Judgment PARTHA SAKHA DATTA, J. (1) By this revisional application prayer has been made for quashing of, a criminal case being Complaint Case No. 6368 of 2003 under section 138 of the N.I. Act pending before the learned Metropolitan magistrate, 3rd Court, Calcutta on the ground that the case is not a genuine one, intended only to harass the petitioner. (2) I have heard Mr. Abhijit Addhya, learned Advocate appearing for the petitioner and Mr. Ayan Bhattacharya and Mr. Indrajit Adhikari, learned advocates appearing for the opposite party No. 1. In the petition of complaint it was averred that the accused-petitioner who is a proprietor of M/s, Anita enterprises issued a cheque in favour of the complainant on 07.07.2003 for Rs. 30,500/- drawn on Hawrah Gramin Bank, Batora Branch to discharge an existing liability arising out of a lease agreement entered into by and between the complainant and the accused. The cheque was presented for encashment but was dishonoured through a returned memo of the bank on 09.08.2003. Advocates notice followed under section 138 (b) of the N.I. Act per registered post with A/d which the accused-petitioner received on 11.09.2003. Hence the case which was delayed by one day beyond the statutory period on account of advocates illness for which condonation was prayed for. (3) Mr. Addhaya took me to lease agreement to substantiate his point that by the agreement the complainant advanced a sum of Rs. 1,13,870/- by of a loan to the petitioner and the alleged cheque of Rs. 50,030/- had to be kept with the complainant only to secure the loan of Rs. 1,13,870/- which as per the statement of account furnished by the complainants company was paid way back in 1999 and in fact the alleged amount of Rs. 30,500/- said to be covered under the cheque was to all intents and purposes a security for advancing of loan which was already made payment of. (4) Mr. Ayan Bhattacharya, learned Advocate appearing for the O.P. No. 1 submitted that the submission of the learned Advocate for the petitioner that the loan of Rs. 1,13,870/- has been paid way back in 1999 and that a signed cheque for Rs. 30,500/- had only to be kept and deposited with the complainant for securing the loan of Rs. 1,13,870/- and that the alleged lease agreement did not dwell on any liability or debt of Rs.

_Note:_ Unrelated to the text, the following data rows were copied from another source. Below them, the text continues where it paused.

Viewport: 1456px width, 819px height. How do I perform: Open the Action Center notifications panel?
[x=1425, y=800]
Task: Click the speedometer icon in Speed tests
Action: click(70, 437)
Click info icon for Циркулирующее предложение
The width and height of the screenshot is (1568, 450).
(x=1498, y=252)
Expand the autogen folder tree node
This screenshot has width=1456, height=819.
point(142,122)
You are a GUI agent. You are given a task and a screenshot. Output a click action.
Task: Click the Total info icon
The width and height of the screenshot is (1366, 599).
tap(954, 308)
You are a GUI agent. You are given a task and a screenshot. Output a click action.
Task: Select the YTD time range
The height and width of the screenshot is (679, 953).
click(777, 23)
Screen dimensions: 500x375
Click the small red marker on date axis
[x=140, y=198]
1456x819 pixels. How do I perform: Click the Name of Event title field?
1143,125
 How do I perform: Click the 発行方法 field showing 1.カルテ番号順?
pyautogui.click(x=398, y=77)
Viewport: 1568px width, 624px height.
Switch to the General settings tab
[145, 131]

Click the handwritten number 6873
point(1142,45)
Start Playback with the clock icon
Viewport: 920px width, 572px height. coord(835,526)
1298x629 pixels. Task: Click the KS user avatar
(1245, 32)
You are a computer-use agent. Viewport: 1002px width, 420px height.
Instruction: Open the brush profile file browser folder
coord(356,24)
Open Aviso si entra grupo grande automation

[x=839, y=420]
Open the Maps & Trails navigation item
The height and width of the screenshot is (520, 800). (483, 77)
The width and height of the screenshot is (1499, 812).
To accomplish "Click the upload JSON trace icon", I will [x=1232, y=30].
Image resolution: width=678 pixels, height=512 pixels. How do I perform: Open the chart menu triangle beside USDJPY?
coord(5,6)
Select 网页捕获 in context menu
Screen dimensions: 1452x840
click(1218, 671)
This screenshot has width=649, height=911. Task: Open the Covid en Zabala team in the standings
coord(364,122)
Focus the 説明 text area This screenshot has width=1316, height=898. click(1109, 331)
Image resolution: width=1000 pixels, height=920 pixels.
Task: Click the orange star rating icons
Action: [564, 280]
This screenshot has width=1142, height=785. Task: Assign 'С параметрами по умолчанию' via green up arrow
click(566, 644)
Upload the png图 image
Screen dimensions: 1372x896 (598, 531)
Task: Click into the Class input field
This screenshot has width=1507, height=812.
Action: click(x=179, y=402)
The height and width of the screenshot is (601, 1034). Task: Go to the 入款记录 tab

1,13,870/- has been paid way back in 1999 and that a signed cheque for Rs. 30,500/- had only to be kept and deposited with the complainant for securing the loan of Rs. 1,13,870/- and that the alleged lease agreement did not dwell on any liability or debt of Rs. 30,500/- are the line of defence which in terms of the decision of the Honble Supreme Court in the State of M.P. vs. Awadh Kishore Gupta and Ors., 2004 SCC (Cri) 353 cannot be considered by the revisional Court because the Revisional Court, will only see with reference to the petition of complaint and the pre-summoning evidence of the witnesses under section 200 Cr. PC as to whether any cognizable offence to go for trial has been made out or not. My attention has already been drawn to the decision of this Court in Samarendra Nath Das vs. Supriya Mitra, 2006 (4) AICLR (Cal) 337 and Bibek Roychowdhury and Ors. vs. Virama Enterprises Put. Ltd., 2007 (2) E. Cr. N. 611. (5) Having heard the learned Advocates for the parties, I find that the submission of the learned Advocate for the petitioner that the amount covered under the bounced cheque was not a loan amount towards repayment of which there was any liability and that the actual loan amount of Rs. 1,13,870/- has been paid back in 1999 are really the line of defence sought to be established through the annexures to the revisional application which as observed in the decision of State of M.P. vs. Awadh Kishore Gupta and Ors. (supra) it was impermissible for the Court to look into in view of the fact that those annexures could not be treated as evidence and they are subject to test at the trial. The scope of the Revisional Court cannot be extended to embark upon an enquiry as to the veracity or otherwise of the case of a complainant alleging offences. The decision in State of Haryana and Ors. vs. Bhajanlal and Ors. 1992 AIR SC 604 gives a complete guideline in the matter of exercise of the revisional jurisdiction under section 482 of the Cr.P.C. while quashing of a criminal proceeding.
The decision in State of Haryana and Ors. vs. Bhajanlal and Ors. 1992 AIR SC 604 gives a complete guideline in the matter of exercise of the revisional jurisdiction under section 482 of the Cr.P.C. while quashing of a criminal proceeding. The other argument that the complaint was barred by limitation could not be substantiated because in course of hearing it appeared that one days delay in lodging the complaint was condoned by the learned Magistrate upon consideration of the prayer of the complainant/O.P. herein. (6) In the circumstances, the revisional application is dismissed. Let the trial of the case be expedited. Appeal dismissed.